Combining powerful and heartfelt vocals with thundering guitar riffs, Essex-based Blues Rock band When Rivers Meet offers originality with both talent and winning personalities. Grace Bond leads with her incredible vocals, as well as bringing ranched-up mandolin and violin instrumentals. Her husband Aaron Bond commands attention with his imaginative guitar and cigar box playing and complements with compelling vocal harmonies… a winning formula. Since bursting on to the UK music scene with their debut The Uprising EP in April 2019 followed by their second EP Innocence of Youth in May 2020, husband and wife Grace and Aaron Bond have released two critically acclaimed studio albums We Fly Free (2020), followed by their sophomore album Saving Grace (2021).

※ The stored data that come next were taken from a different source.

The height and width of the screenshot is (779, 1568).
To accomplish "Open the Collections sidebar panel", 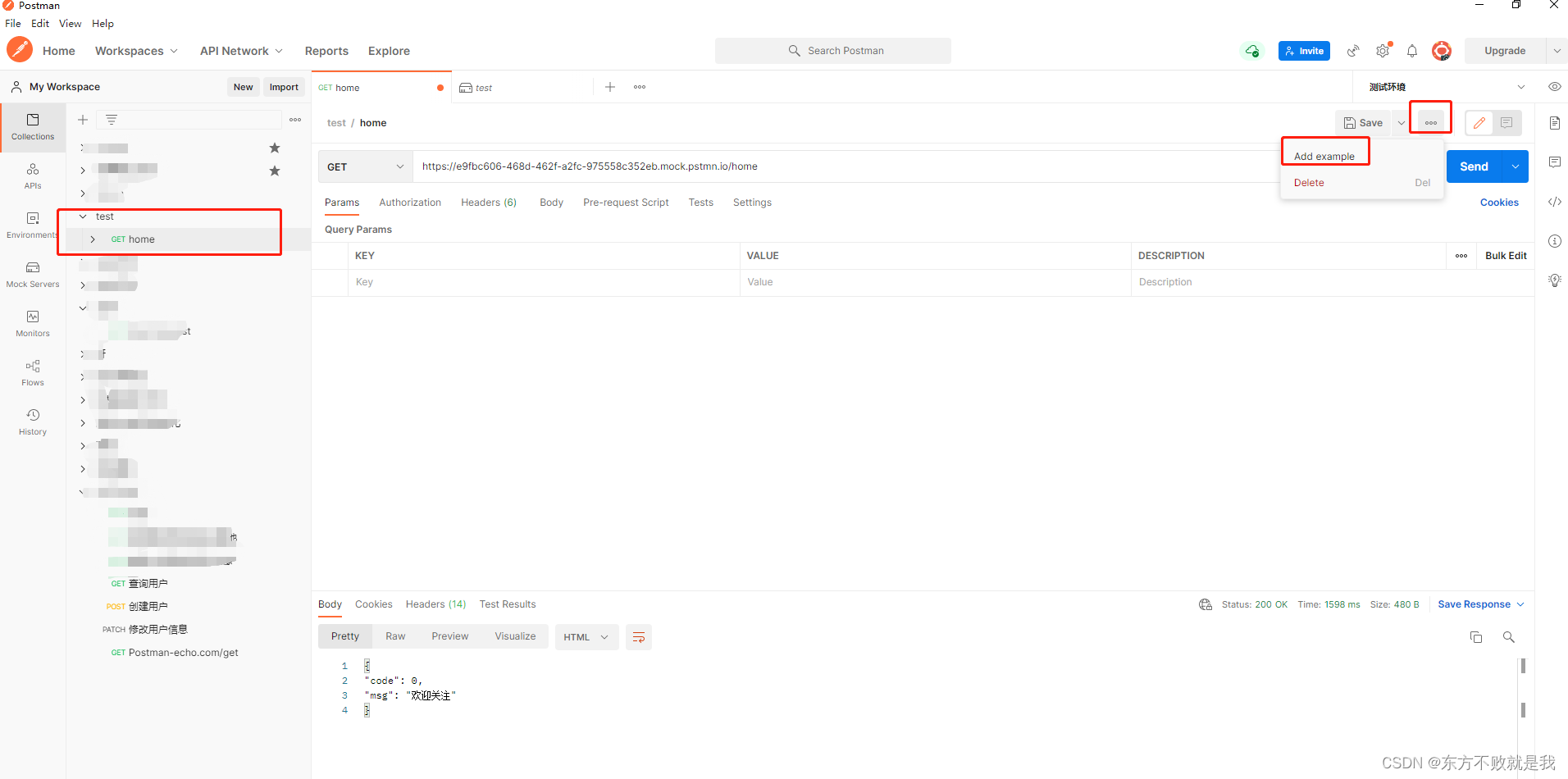I will tap(32, 127).
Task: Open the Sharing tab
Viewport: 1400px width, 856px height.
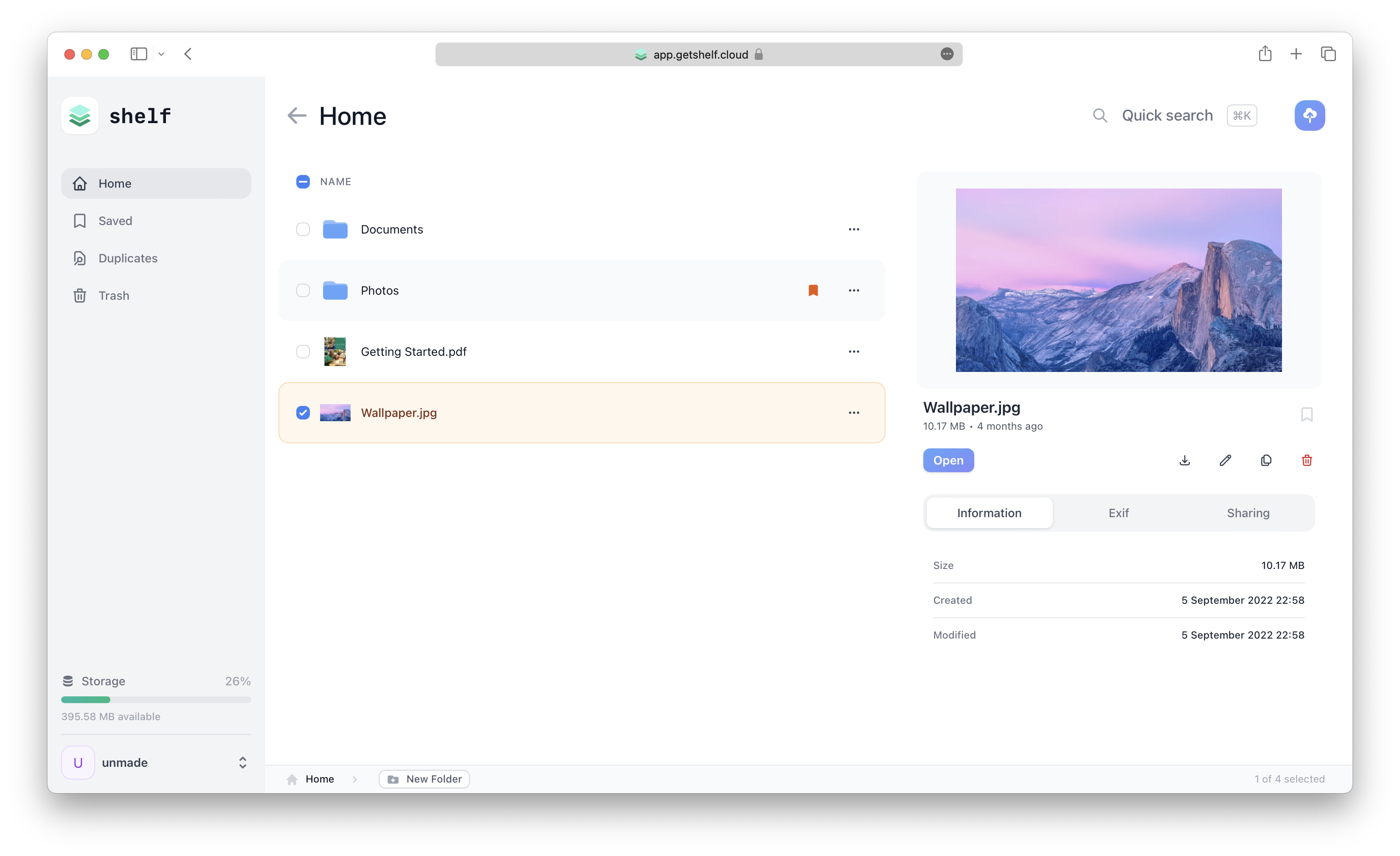Action: click(1248, 512)
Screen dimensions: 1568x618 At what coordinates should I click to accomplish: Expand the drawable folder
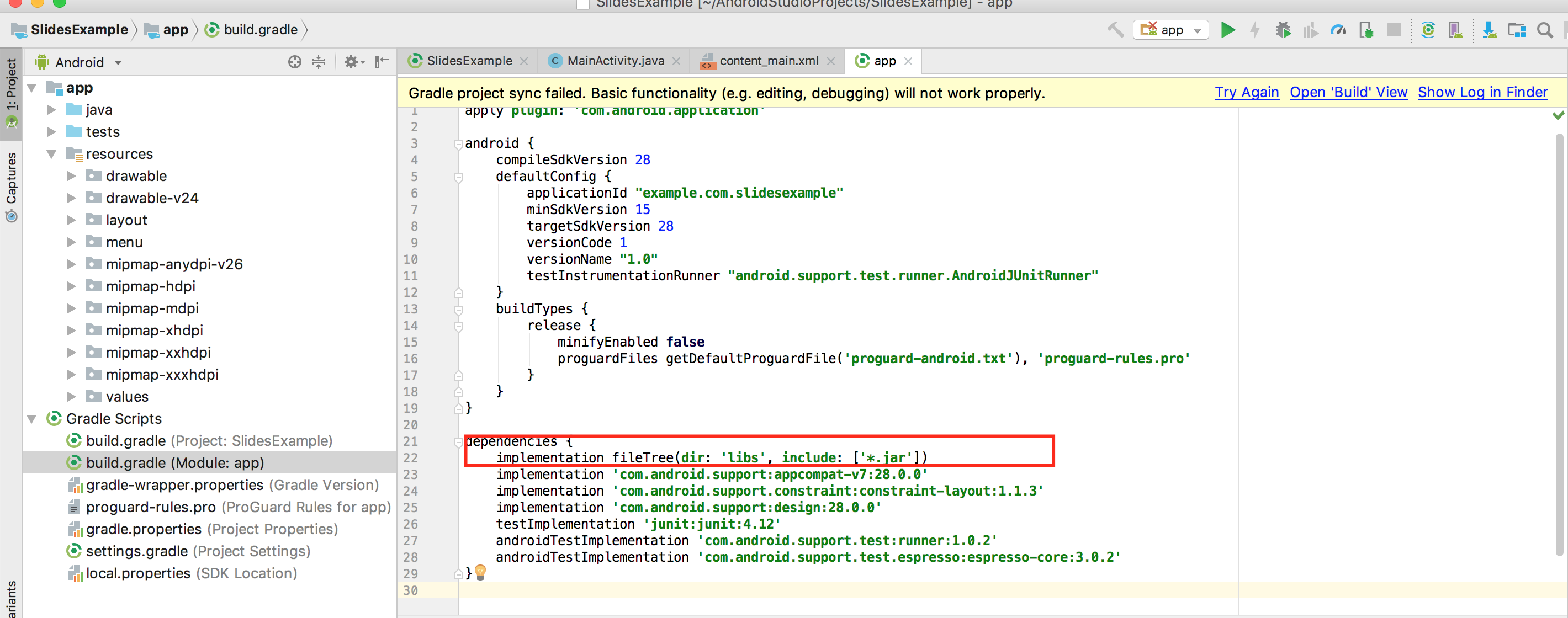pyautogui.click(x=71, y=176)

When Rivers Meet were the first band to win four awards at the UK Blues Awards 2021 and another three awards in 2022, including “Blues Band of the Year” on both occasions. Last year WRM were voted Best New Band at Planet Rock’s The Rocks Awards 2021, and in 2022 won the “Blues Power Award” and “Album of the Year” (Saving Grace), beating Iron Maiden who came second place. In 2021, the husband-and-wife duo show their chemistry on stage, performing 17 dates along with powerhouse bass and drums on their first UK Headline Tour to mostly sold-out crowds, receiving rave reviews for their captivating stage presence and blistering performances.